Last updated: 14 December 2003

This page documents Sonfest SAC imager models comments, tips, and photos. Also, see the Accessory Reviews - Showcase Products report on the SAC imagers. Search the site for "SAC" for other items about the Sonfest SAC imagers. Contributions welcome.

Subject:	Jupiter Pics
Sent:	Tuesday, January 1, 2002 14:54:56
From: (Chris)

First off great site. I have an ETX 125 that I have had for about a year
and have been trying astrophoto off and on. I think I am finally getting
the hang of it and managed to get some nice pictures of Jupiter the
other night. I took these at prime focus with a SAC IV camera. Hope you
enjoy and keep up the great work.


Chris Orpurt

Subject:	Another picture of the Moon
Sent:	Tuesday, January 1, 2002 18:40:16
From: (John P. Pietrzak)
I've learned a great deal from it.  Anyway, if you're interested, I just
recently acquired an ETX 90 telescope and the Sonfest SAC-7 CCD camera. 
I've been experimenting with them for the last few days, and last night
took enough pictures of the moon to make this mosaic of it.  (At least I
thought I'd taken enough, as you can see I missed a spot!)  I've been
continually amazed by what you can accomplish with this telescope.

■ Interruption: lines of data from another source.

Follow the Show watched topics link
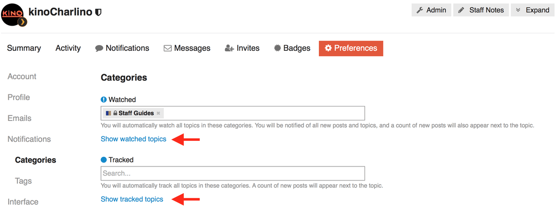 pos(133,139)
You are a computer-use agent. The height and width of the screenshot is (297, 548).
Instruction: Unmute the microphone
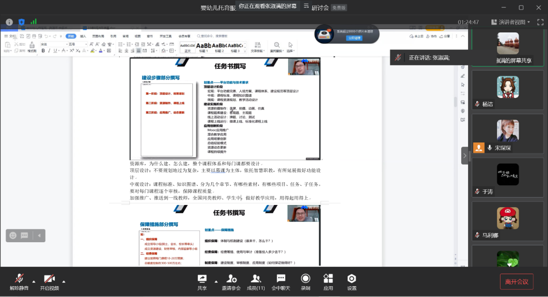(x=19, y=281)
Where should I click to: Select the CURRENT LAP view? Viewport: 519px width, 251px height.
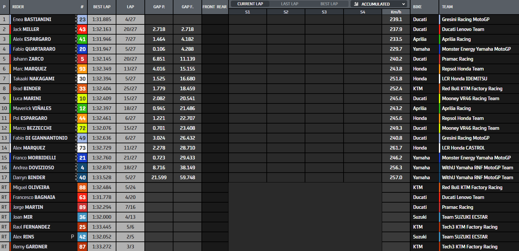tap(250, 4)
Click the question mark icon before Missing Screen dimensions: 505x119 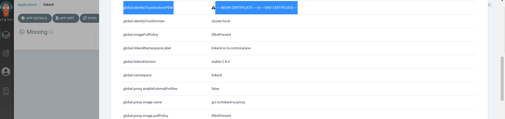[x=22, y=32]
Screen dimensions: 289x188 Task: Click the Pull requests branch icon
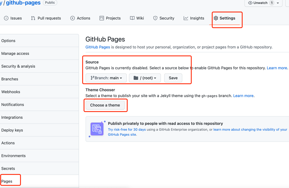click(33, 18)
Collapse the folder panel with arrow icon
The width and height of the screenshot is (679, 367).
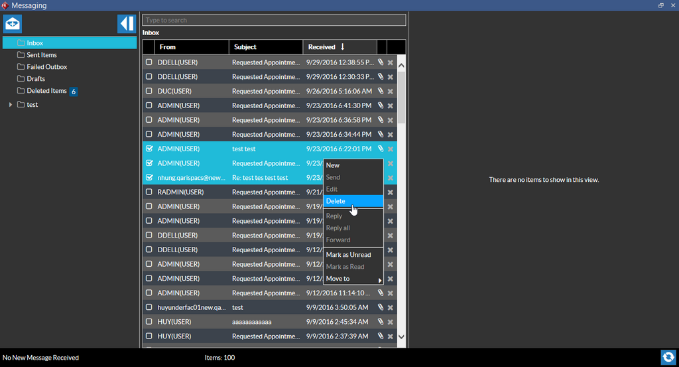[x=126, y=24]
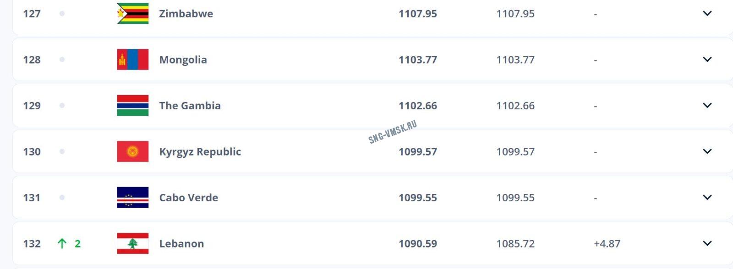Click the Kyrgyz Republic flag icon
Image resolution: width=733 pixels, height=269 pixels.
point(133,151)
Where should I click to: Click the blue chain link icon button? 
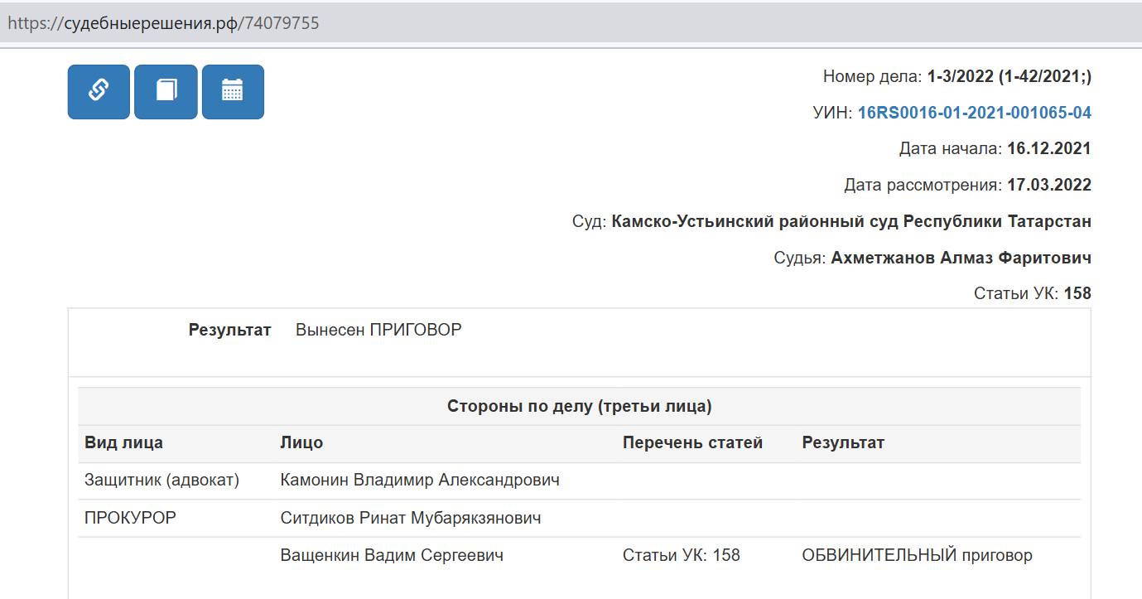coord(99,92)
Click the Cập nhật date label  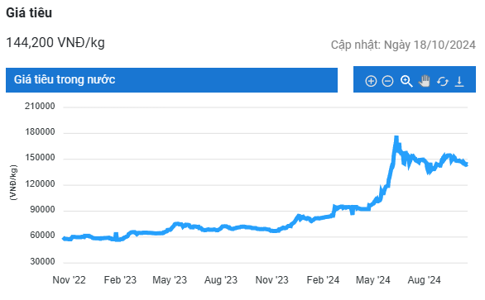coord(403,45)
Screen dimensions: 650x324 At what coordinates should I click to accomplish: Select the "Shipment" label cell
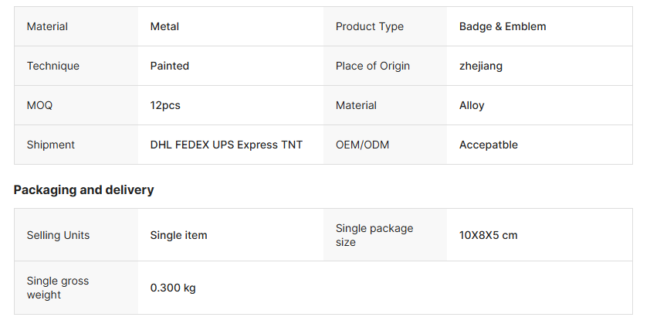[x=51, y=145]
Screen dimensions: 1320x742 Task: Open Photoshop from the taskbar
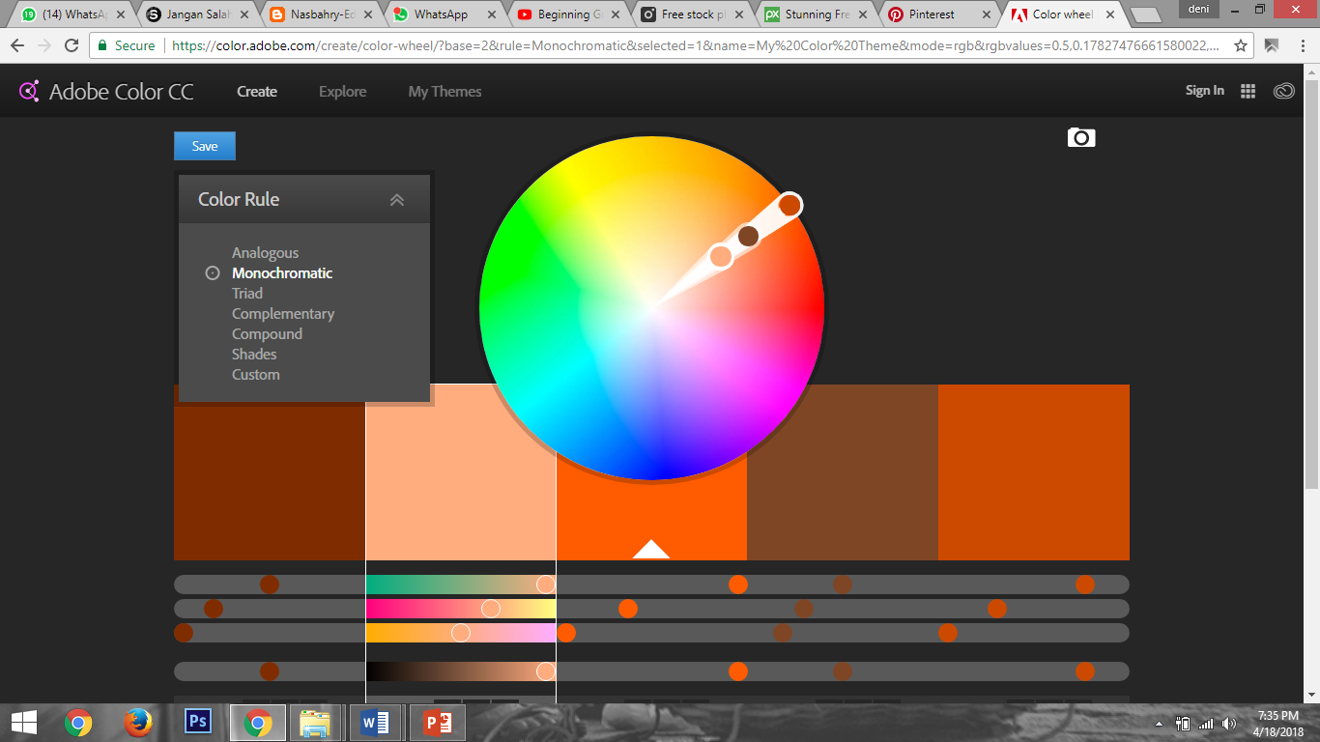click(197, 722)
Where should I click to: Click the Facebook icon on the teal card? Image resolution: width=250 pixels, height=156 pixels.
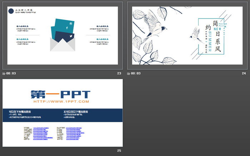[66, 27]
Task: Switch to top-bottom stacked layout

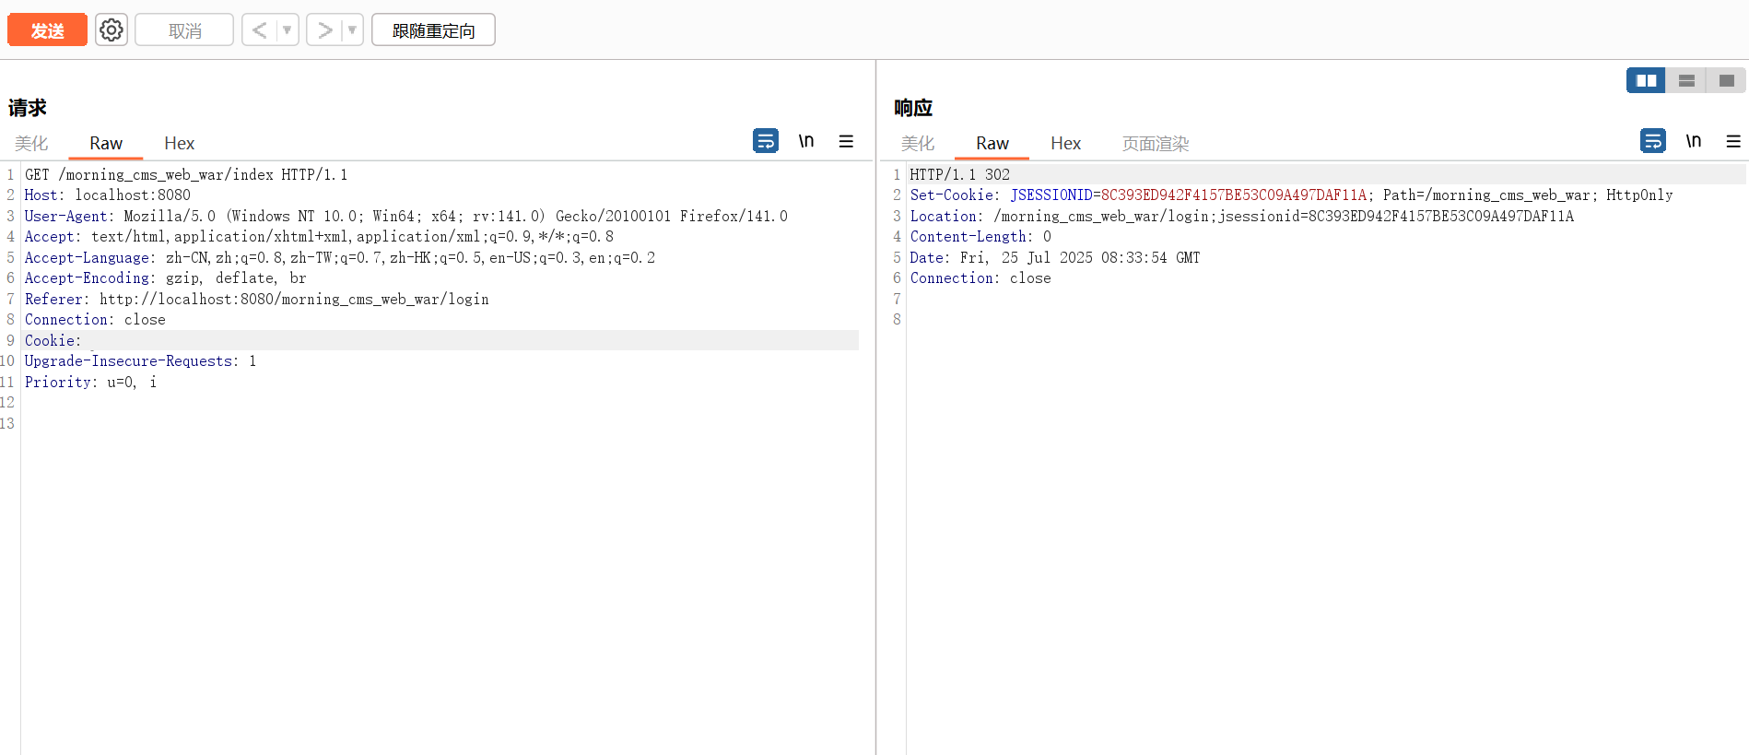Action: click(x=1686, y=81)
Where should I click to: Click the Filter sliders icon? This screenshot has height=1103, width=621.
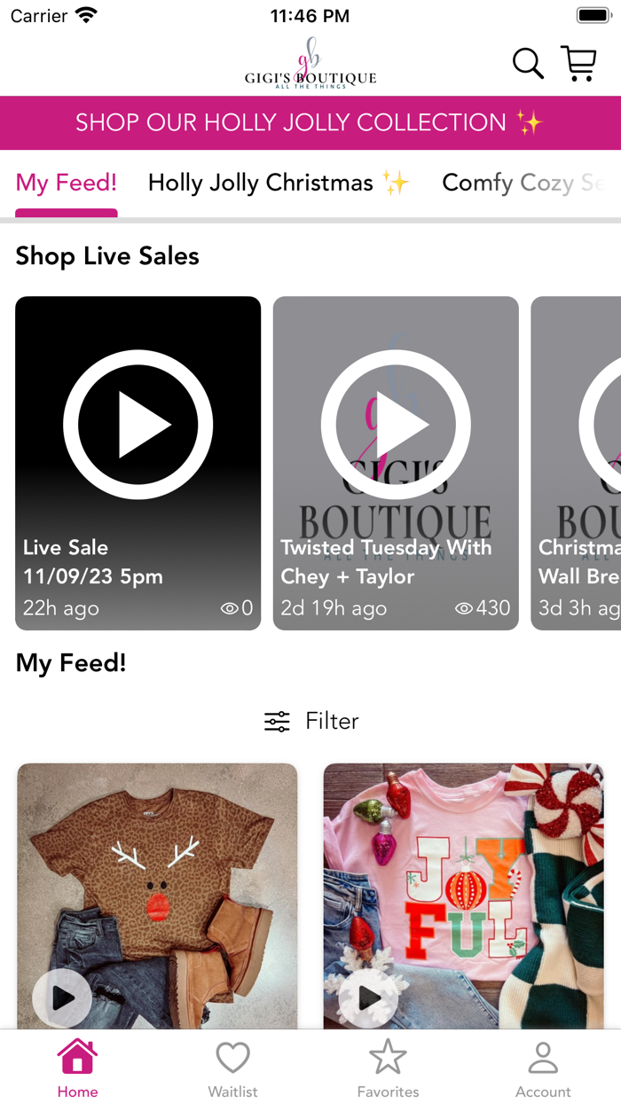click(x=277, y=721)
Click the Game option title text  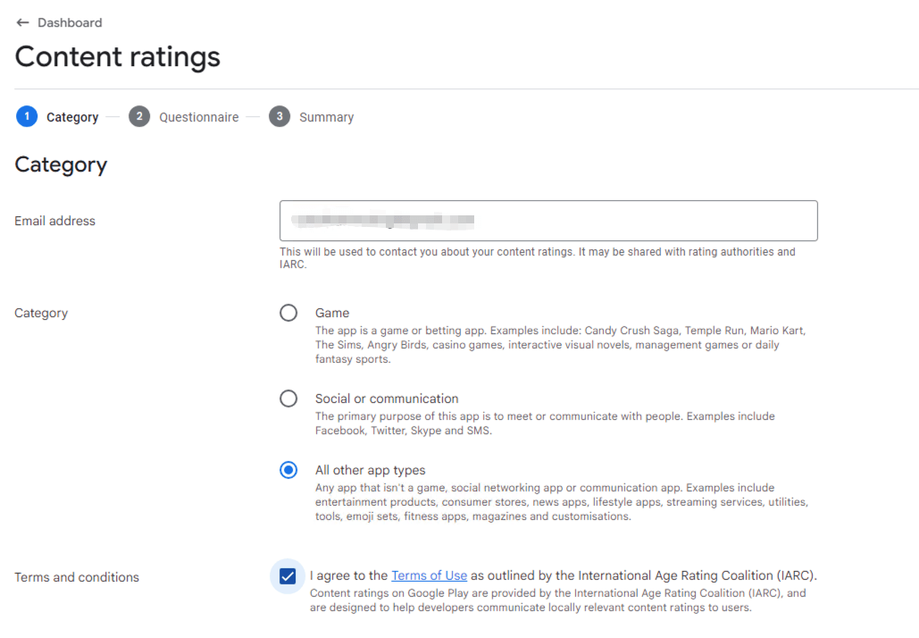[x=332, y=313]
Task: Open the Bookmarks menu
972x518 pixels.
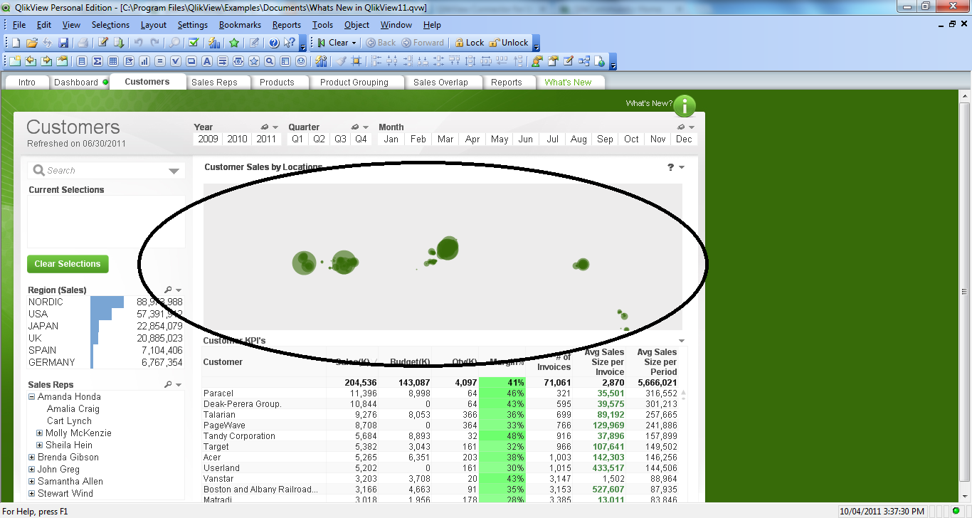Action: pyautogui.click(x=240, y=25)
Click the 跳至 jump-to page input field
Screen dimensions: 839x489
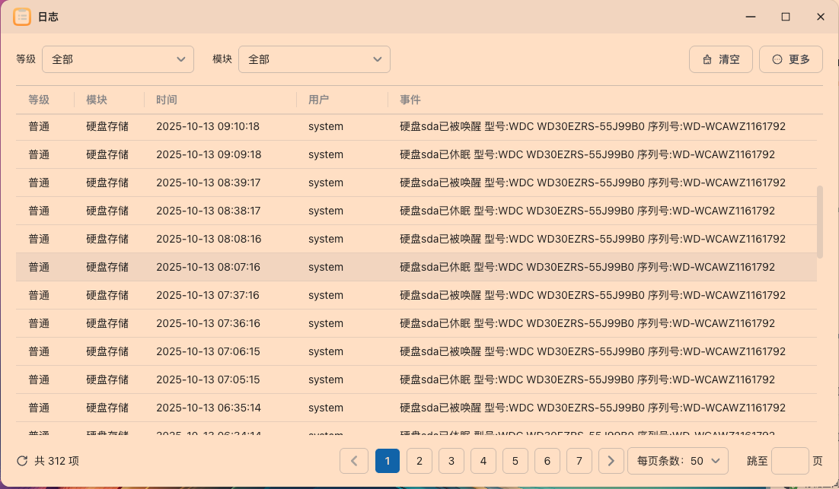tap(790, 461)
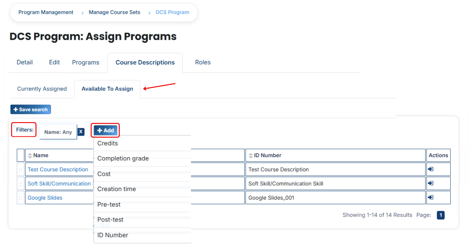Click the Add filter dropdown button
473x252 pixels.
pos(105,130)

ETX 90 telescope, SAC-7 CCD at prime focus
About 50 exposures of 1/25 second duration each
Mosaic constructed using "The GIMP"

Next up for me, learning correct polar alignment with Dr. Clay's "Kochab
clock" technique, and then some long-exposure shots with this system!

Thanks for a great site!

Click for full size image

Subject:	SAC camera Moon shot
Sent:	Thursday, April 18, 2002 9:47:13
From: (Jeremy Jackson)
Shot this picture 17 APR 2002 with my ETX-90EC with SAC camera mounted
directly to the scope.  Combined 28 frames with Astrostack.  For my
first try I was impressed!

Thanks for the great site.

Jeremy Jackson

Subject:	Sav-7 ccd camera
Sent:	Sunday, May 5, 2002 19:22:24
From: (Robert E. Eisenman)
I was browsing the Sac ccd imaging website:
and read about their latest ccd called Sac7. The ccd camera is designed
for 'deep space' imaging and long exposures. It comes as either an air
cooled unit Sac7($349) or as a peltier cooled unit Sac7b ($459).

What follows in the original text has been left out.